• _Problem to solve_
Print, exactly as written, the line containing "How do I perform: Open" and every line after it, ending with the final line of the data below.

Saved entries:
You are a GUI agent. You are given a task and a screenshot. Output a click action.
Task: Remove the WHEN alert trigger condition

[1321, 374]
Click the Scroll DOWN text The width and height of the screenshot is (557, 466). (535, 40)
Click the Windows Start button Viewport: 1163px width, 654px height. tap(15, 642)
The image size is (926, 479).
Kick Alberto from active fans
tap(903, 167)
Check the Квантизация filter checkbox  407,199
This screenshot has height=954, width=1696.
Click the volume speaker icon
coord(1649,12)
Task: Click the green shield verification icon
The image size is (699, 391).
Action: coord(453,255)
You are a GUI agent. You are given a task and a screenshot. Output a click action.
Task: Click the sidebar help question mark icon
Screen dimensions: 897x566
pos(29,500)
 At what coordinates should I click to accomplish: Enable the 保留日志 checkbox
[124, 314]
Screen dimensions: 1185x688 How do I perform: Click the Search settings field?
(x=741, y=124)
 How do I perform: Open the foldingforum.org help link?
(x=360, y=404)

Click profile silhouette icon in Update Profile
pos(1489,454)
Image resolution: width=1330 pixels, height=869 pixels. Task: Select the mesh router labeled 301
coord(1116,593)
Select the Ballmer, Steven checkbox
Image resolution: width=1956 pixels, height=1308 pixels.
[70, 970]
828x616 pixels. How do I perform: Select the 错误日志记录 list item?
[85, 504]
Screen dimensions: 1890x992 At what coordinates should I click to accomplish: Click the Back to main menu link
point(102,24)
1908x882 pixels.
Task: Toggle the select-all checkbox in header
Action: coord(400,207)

• _Answer to this problem_
 How do I perform: Open the foldingforum.org help link?
(x=360, y=404)

Click profile silhouette icon in Update Profile
pos(1489,454)
Image resolution: width=1330 pixels, height=869 pixels. Task: Select the mesh router labeled 301
coord(1116,593)
Select the Ballmer, Steven checkbox
Image resolution: width=1956 pixels, height=1308 pixels.
[70, 970]
828x616 pixels. How do I perform: Select the 错误日志记录 list item?
[85, 504]
Screen dimensions: 1890x992 At what coordinates should I click to accomplish: Click the Back to main menu link
point(102,24)
1908x882 pixels.
Task: Toggle the select-all checkbox in header
Action: coord(400,207)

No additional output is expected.